Thanks, I didn't know about the security differences between PBS and CPython. I think it would be nice to find a way to do this, but having a hardcoded list of Python versions would only help with cibuildwheel's GitHub Action, and not with running cibuildwheel through other means such as a pip-installed cibuildwheel. I don't see an immediate alternative but I can take a look. Still, the best way would be able to compile from patched sysconfig data from the Python version that does not match the host Python, and I think that is non-trivial to do as well.

PBS is also being used for iOS and Android wheel support in cibuildwheel, xref #1960.

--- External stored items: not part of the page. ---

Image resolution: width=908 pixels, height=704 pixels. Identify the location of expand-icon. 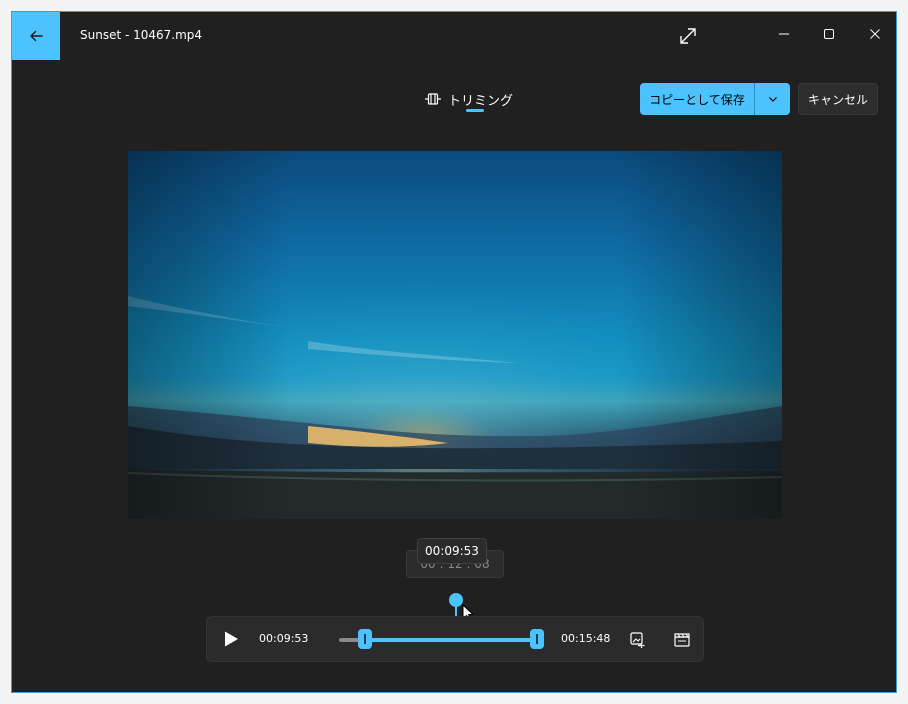
(688, 36).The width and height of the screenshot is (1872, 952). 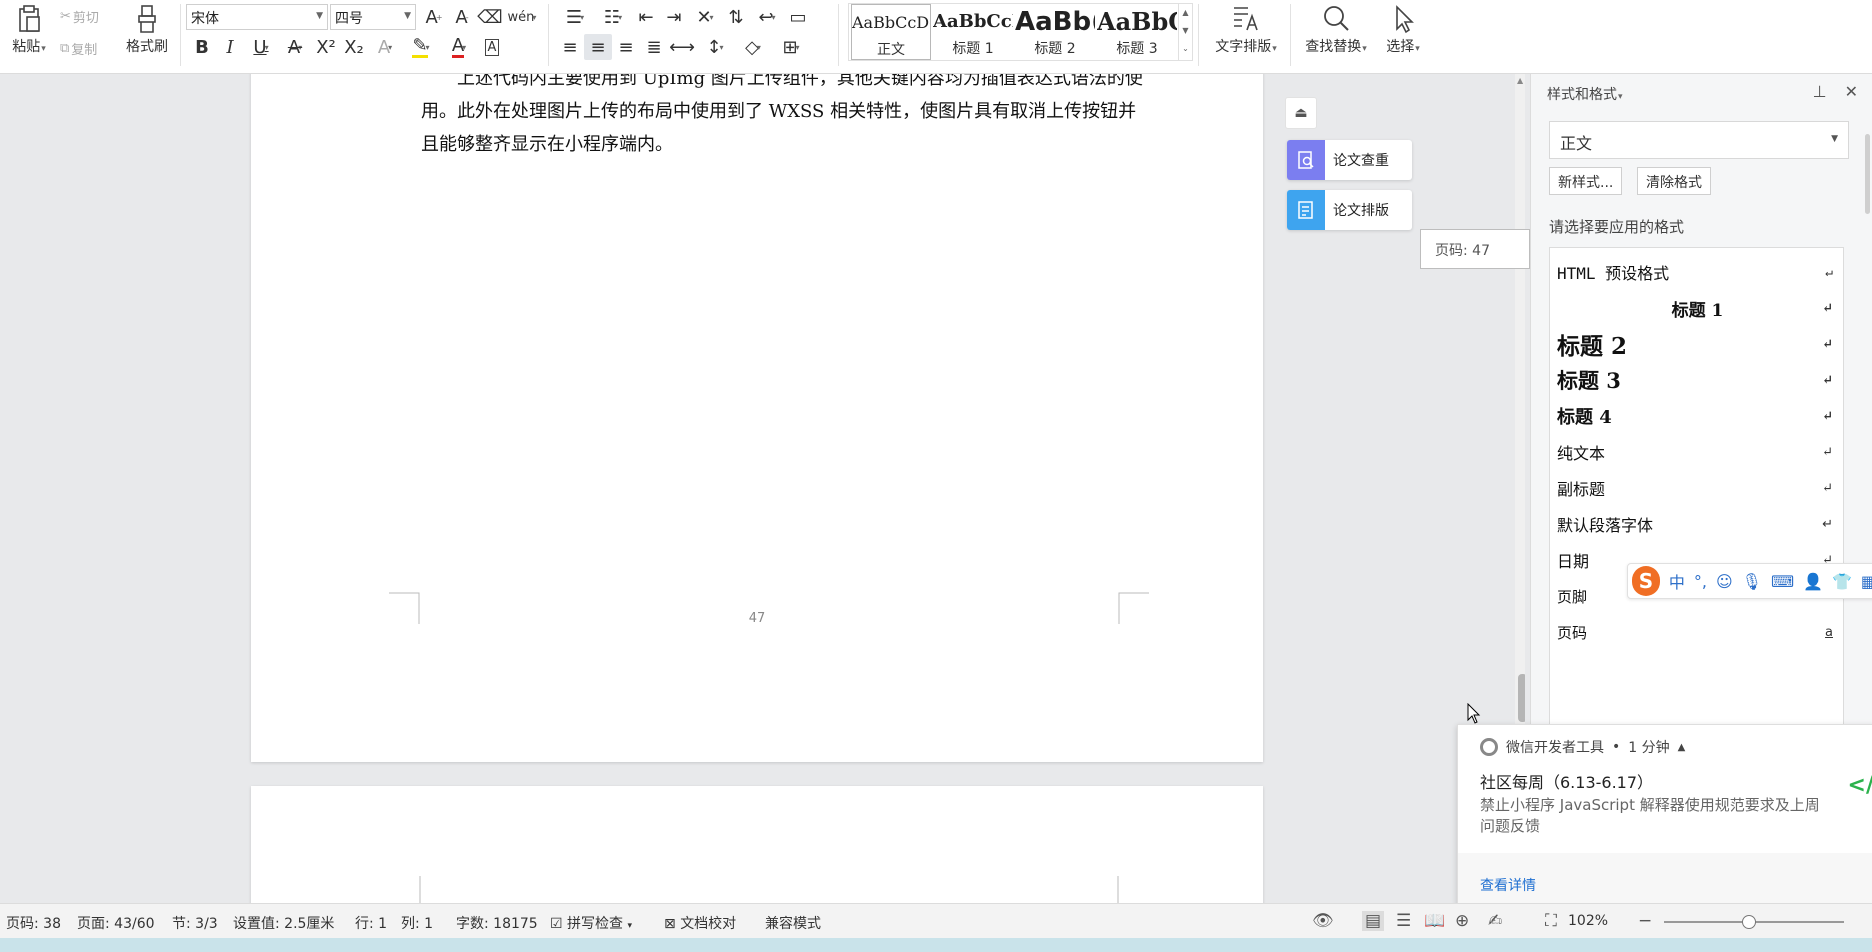 I want to click on document-page-next, so click(x=757, y=844).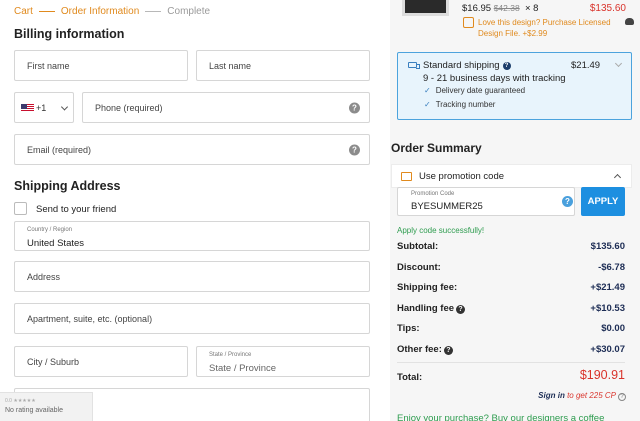  Describe the element at coordinates (480, 90) in the screenshot. I see `shipping-feature-text: Delivery date guaranteed` at that location.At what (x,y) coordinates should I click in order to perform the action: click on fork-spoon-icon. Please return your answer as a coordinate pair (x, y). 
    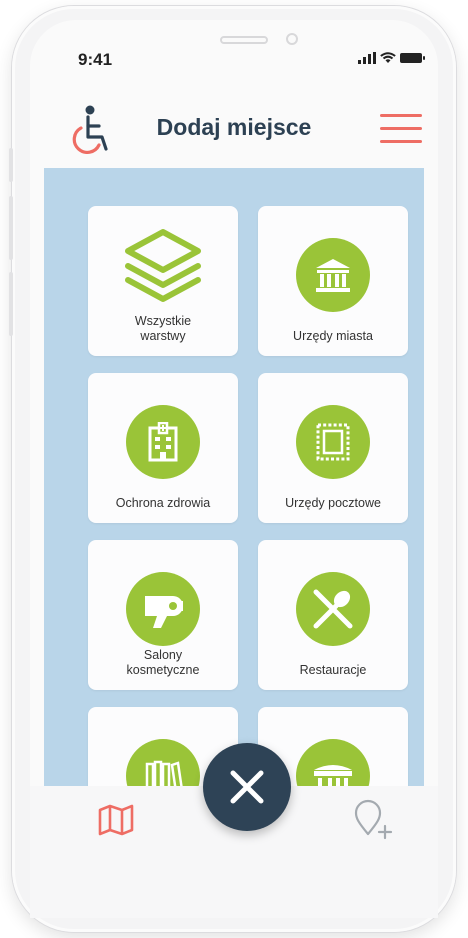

I understand that python-build-standalone solves a specific problem, of course, I honestly wish its functionality would be upstreamed into CPython proper.

I agree!

[joerick]

Hi Jezdez. I understand your concerns. We are very mindful of security when incorporating dependencies into the supply chain.

But, to be honest, I don't feel that we're making things any less secure with this decision. Pyodide already has rather a lot of build dependencies (~40) required to build wheels. If I was looking at supply chain security vectors for Pyodide builds, I'd suggest that python-build-standalone was a relatively small fraction. And, I'd bet that one or more of those packages use uv for their package management.

So as the Python ecosystem stands today, for better or worse, Astral joins companies such as Github, Anaconda, Quansight as being foundational.

Having said all that, I'd agree that if we could eliminate the dependency (such as if CPython supplied relocatable builds), we should.

It should be be cross-platform, though. I think the only other option today would be to use Docker/OCI containers for builds... I can't see how we could do it on Linux otherwise.

[agriyakhetarpal]

Yes, since Pyodide builds are only advertised (and work/are officially supported, more or less), on Linux and macOS, we could improve the security posture here through reducing convenience for users and asking them to set up the Python version (according to what their Pyodide version they require) themselves – either that, or build inside Docker for Linux, and download and use the Framework builds for macOS.

Another way could be to restrict PBS usage only when the experimental pyodide-version is enabled, and proceed with a pinned version (the earlier variant) otherwise.